Constructions versus words and rules
In their influential 1988 paper, Fillmore, Kay and O’Connor challenge the ‘words and rules’ approach assumed by the standard generative model. According to this model, the properties of language can be accounted for by a system of ‘words and rules’, where the words are the individual lexical items in the speaker’s lexicon, and these words are subject to rules of different types within the language system. Phonological rules govern the assembly of complex strings of sounds. Syntactic rules govern the assembly of words into grammatical structures such as phrases and sentences, while semantic rules assign a semantic interpretation to the clause according to the principle of compositionality. As we saw in PartII of the book, this principle holds that the meaning of a sentence arises from the meanings of the words it contains, together with the way in which these words are syntactically arranged.
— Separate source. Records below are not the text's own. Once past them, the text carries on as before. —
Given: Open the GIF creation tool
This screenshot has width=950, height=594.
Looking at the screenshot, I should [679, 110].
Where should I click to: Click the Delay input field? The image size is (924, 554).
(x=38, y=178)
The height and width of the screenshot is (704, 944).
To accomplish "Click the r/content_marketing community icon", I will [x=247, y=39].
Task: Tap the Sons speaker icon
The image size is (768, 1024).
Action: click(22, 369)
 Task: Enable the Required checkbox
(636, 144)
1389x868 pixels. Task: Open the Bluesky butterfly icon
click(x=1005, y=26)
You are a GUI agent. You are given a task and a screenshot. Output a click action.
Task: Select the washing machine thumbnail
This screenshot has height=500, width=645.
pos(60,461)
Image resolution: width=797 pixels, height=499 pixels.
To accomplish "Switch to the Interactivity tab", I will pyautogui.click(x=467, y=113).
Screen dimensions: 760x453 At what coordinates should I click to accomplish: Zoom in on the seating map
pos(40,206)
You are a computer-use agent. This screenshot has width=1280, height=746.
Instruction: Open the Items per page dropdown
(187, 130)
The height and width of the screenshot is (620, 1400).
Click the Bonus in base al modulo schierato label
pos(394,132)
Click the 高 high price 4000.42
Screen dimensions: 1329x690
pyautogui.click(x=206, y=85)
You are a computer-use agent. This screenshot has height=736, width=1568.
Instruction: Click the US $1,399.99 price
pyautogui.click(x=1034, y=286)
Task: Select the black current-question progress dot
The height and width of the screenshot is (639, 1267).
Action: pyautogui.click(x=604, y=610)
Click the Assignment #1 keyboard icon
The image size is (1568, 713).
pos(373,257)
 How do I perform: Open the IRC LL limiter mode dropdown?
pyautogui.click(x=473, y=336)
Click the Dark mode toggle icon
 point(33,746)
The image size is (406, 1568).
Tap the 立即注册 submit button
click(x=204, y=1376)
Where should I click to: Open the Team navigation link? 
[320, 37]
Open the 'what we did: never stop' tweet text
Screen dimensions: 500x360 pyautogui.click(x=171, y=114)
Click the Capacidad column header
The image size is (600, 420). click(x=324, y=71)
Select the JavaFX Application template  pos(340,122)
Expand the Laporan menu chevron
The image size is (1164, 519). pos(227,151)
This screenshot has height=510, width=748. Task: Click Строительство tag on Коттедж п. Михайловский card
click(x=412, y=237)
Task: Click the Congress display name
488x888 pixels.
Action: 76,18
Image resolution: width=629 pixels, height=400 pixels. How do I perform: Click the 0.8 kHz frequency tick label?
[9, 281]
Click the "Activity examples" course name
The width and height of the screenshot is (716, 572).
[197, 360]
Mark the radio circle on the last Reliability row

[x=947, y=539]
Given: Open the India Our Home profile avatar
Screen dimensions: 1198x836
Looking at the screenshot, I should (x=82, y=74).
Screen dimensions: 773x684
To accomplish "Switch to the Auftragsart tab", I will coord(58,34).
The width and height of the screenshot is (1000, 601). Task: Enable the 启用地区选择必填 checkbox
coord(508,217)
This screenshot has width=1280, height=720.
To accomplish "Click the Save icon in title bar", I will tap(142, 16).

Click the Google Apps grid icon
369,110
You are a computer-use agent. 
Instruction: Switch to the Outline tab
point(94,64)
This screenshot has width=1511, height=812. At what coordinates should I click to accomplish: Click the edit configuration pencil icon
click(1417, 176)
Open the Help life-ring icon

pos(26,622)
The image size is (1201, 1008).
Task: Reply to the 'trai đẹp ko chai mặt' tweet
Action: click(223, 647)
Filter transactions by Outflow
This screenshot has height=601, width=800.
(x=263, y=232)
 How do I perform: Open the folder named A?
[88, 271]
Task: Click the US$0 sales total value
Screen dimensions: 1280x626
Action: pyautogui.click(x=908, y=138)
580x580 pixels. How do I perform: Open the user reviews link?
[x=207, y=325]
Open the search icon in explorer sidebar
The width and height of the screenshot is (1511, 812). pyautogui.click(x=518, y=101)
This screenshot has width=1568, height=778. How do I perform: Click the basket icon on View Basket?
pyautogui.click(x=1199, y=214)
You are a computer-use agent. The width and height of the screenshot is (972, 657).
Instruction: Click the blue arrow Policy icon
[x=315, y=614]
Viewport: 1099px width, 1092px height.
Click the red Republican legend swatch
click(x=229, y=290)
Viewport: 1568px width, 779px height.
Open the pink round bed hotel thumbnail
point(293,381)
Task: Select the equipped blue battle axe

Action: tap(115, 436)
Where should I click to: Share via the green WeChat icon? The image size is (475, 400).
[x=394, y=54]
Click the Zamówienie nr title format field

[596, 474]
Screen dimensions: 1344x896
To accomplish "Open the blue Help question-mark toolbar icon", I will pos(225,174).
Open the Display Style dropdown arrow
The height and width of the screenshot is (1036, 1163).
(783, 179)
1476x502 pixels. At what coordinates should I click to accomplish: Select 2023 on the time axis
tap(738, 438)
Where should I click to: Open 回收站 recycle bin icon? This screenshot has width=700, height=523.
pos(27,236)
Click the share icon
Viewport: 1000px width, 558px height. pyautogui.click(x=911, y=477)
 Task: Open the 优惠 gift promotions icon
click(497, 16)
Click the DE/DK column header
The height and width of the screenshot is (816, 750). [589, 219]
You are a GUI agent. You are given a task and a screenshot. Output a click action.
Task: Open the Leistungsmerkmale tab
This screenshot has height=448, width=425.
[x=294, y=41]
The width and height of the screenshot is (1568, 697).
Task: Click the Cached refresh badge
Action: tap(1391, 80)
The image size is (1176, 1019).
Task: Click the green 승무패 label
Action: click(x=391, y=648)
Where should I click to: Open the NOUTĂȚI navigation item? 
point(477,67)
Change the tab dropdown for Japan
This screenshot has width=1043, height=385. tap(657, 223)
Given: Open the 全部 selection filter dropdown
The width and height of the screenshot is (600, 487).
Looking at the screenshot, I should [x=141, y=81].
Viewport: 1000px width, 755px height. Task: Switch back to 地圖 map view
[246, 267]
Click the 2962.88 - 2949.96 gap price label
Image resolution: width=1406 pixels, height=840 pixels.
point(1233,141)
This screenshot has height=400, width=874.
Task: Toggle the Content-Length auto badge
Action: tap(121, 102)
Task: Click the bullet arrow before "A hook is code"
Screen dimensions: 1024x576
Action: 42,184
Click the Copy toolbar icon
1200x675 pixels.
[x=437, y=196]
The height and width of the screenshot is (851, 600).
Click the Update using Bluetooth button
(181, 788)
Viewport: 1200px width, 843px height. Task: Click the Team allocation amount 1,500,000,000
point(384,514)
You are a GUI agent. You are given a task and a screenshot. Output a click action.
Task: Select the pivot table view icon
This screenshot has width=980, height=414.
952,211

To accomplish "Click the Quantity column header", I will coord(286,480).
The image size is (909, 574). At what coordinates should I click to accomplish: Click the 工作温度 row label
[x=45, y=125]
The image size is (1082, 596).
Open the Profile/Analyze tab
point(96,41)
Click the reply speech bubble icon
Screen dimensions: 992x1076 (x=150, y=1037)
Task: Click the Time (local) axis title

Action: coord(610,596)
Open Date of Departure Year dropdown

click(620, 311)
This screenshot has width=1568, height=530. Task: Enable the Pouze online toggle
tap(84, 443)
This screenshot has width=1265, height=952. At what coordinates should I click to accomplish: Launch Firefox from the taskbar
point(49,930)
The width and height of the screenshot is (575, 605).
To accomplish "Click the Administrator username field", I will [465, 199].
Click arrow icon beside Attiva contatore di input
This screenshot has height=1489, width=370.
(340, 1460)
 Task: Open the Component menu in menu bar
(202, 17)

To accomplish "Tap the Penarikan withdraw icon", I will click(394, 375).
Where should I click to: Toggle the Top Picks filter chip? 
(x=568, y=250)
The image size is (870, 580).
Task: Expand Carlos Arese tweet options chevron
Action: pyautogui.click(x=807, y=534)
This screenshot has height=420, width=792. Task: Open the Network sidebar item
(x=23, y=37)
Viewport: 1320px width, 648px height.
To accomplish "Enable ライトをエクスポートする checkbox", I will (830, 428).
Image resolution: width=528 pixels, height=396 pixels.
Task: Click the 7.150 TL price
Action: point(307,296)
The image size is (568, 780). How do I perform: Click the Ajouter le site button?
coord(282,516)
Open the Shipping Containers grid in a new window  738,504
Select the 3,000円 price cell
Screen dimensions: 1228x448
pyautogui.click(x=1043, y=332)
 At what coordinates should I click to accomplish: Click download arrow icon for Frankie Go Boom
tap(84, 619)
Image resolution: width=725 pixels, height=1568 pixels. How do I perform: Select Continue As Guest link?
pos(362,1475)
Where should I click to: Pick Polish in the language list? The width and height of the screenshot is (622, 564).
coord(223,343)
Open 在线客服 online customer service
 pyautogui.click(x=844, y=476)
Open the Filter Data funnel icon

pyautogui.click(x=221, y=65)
This gives rise to propositional meaning, a ‘purely semantic’ meaning that is independent of context. In addition to syntactic and semantic rules, speakers also have knowledge of pragmatic principles that map propositional meaning onto context and guide the hearer in drawing the relevant inferences. Crucially, as we saw in Part I of the book, this approach is modular in the sense that syntax, semantics (and phonology) are encapsulated subsystems that only communicate with one another via linking rules. This type of model can be represented by the diagram in Figure 19.1.
Observe that there is no ‘pragmatics box’ in this model. As we saw in Part II of the book, this is because the standard generative model views pragmatic knowledge as peripheral to linguistic knowledge ‘proper’ in the sense that pragmatic knowledge involves the interface between language and other systems of knowledge and information processing. This model of speaker knowledge only accounts for what is regular in language, and leaves aside idiomatic units, which, according to (Fillmore et al. 1988: 504), have the status of an ‘appendix to the grammar’. In other words, in the standard generative model, the only the complex units that are ‘stored whole’ are those whose properties cannot be predicted on the basis of the regular rules of the grammar. As we saw in Chapter 1, idiomatic expressions like ‘kick the bucket’ fall into this category.
According to Fillmore et al., this appendix is not only very large, but also has the potential to reveal much about how language works. For this reason, as we will see in the next two sections, they propose a model of language that accounts for idiomatic constructions not as an exception to the norm, but as a central feature of human language. Furthermore, Fillmore et al. propose that the same theoretical machinery should be held to account for both regular and idiomatic grammatical units.